That governor is Gov. Ron DeSantis (R), as you probably know. You probably know that because DeSantis has elevated his national profile dramatically by loudly endorsing a laissez tomber malade approach to the pandemic of late: Don’t close anything, don’t let mask mandates go into effect, muffle enthusiasm about vaccinations. He’s running for reelection this November and probably the presidency in two years’ time, and he’s making a bet that being the personal-freedom-plus-coughing candidate is the way to go.

Slavitt’s point was that this approach had twice left the state of Florida in a worse position when cases surged across the South during the summer — first, with the original strain of the virus in 2020 and then last year with the delta variant. In each summer, Florida’s recorded cases and deaths surged well ahead of national levels and even above other Southern/Sun Belt states.

At the same time, the state has not fared much better during the winter. Its per capita cases both last winter and now are generally in line with the country overall. Its current death toll is happily below national levels but also rising.

Slavitt’s point was that Florida therefore provides a useful case study in whether the rapid spread of the omicron variant plus reasonably broad vaccination will allow states to avoid spikes during periods in which cases have previously surged.

If Florida’s summer arrives with no precautions and no big uptick in cases, it could suggest that dropping precautions elsewhere (or maintaining a lack of precautions) is the best path forward. In other words, the combination of predicted increase, big population, lots of natural immunity from infections and a big chunk of vaccinated people could provide a useful — if uncontrolled — experiment in what the future of the pandemic looks like.

One way or the other.

To Slavitt’s point, Florida has, in fact, repeatedly been an outlier in both cases and deaths, relative both to the country overall and to other Southern states. On the graphs below, months in which Florida had higher per capita case and death totals are in red. Months in which the U.S. or Southern per capita totals were higher are in dark gray.

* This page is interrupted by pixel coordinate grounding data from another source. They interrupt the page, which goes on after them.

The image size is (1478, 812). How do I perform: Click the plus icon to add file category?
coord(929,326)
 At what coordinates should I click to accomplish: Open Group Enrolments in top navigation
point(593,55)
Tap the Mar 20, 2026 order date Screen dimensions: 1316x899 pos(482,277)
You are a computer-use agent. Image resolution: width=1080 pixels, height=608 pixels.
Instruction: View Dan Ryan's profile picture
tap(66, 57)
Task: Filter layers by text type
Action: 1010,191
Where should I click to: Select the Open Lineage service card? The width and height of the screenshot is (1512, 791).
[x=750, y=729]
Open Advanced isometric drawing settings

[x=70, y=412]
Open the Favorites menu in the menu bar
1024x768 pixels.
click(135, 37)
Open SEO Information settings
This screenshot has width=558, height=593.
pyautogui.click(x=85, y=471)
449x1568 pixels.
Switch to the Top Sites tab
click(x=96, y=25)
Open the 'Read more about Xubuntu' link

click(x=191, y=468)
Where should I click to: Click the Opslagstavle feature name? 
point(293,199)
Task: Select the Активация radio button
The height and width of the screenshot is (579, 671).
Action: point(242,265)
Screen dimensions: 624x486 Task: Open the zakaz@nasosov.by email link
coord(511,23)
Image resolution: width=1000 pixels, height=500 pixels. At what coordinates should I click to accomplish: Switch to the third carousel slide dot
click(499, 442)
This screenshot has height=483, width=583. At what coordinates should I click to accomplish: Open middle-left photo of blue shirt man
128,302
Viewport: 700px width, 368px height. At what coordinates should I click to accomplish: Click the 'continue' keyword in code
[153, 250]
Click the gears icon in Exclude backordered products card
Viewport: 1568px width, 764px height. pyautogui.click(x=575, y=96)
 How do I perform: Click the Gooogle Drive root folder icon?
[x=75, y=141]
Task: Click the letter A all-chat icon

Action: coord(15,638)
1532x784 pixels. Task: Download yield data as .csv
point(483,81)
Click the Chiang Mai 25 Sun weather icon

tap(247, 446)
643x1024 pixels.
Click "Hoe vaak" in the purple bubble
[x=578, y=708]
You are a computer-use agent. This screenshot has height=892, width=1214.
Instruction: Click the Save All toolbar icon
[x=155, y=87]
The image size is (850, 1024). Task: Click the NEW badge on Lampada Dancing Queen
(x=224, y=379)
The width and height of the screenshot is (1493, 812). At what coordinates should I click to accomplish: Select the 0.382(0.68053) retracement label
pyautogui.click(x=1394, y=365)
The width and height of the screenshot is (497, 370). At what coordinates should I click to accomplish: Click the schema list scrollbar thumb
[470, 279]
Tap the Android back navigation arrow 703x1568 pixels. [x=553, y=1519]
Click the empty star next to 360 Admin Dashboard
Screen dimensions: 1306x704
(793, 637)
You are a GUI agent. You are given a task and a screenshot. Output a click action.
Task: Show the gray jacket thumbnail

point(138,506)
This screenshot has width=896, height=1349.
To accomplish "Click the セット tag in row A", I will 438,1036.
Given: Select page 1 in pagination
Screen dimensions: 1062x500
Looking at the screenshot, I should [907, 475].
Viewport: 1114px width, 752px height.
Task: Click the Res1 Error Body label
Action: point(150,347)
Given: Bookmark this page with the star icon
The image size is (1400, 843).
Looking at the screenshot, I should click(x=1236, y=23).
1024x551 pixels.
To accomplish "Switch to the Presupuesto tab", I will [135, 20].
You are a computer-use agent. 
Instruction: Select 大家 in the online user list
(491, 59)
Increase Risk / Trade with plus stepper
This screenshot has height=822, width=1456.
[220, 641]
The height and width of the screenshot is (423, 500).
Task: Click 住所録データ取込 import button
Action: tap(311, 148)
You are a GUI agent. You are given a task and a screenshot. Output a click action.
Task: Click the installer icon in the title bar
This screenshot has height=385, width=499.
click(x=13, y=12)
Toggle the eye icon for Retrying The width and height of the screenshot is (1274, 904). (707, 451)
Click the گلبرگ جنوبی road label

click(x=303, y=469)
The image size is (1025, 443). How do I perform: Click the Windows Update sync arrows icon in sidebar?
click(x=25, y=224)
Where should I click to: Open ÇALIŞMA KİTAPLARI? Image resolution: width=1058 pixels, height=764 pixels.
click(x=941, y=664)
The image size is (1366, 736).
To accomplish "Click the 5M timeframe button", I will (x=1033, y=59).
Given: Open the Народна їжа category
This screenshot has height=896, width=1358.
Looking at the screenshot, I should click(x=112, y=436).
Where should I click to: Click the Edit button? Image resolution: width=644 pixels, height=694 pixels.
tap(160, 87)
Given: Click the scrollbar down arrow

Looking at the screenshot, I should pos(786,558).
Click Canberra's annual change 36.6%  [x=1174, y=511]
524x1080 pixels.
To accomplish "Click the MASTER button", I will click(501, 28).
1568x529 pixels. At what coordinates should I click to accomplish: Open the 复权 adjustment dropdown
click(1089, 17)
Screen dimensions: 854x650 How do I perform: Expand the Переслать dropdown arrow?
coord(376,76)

Florida has often been in worse shape than the country overall, often by a wide margin. That’s been particularly true in each of the past two summers (indicated with light-gray shading).

Slavitt’s point is, in part, that Florida offers a good test of where the country stands. His point is also in part that he thinks DeSantis has been irresponsible. And in part, he’s probably outlining his expectations to muffle any attempt by DeSantis to take credit for low case totals and deaths. After all, Slavitt can point to these comments as a pre-explanation that has little to do with the governor.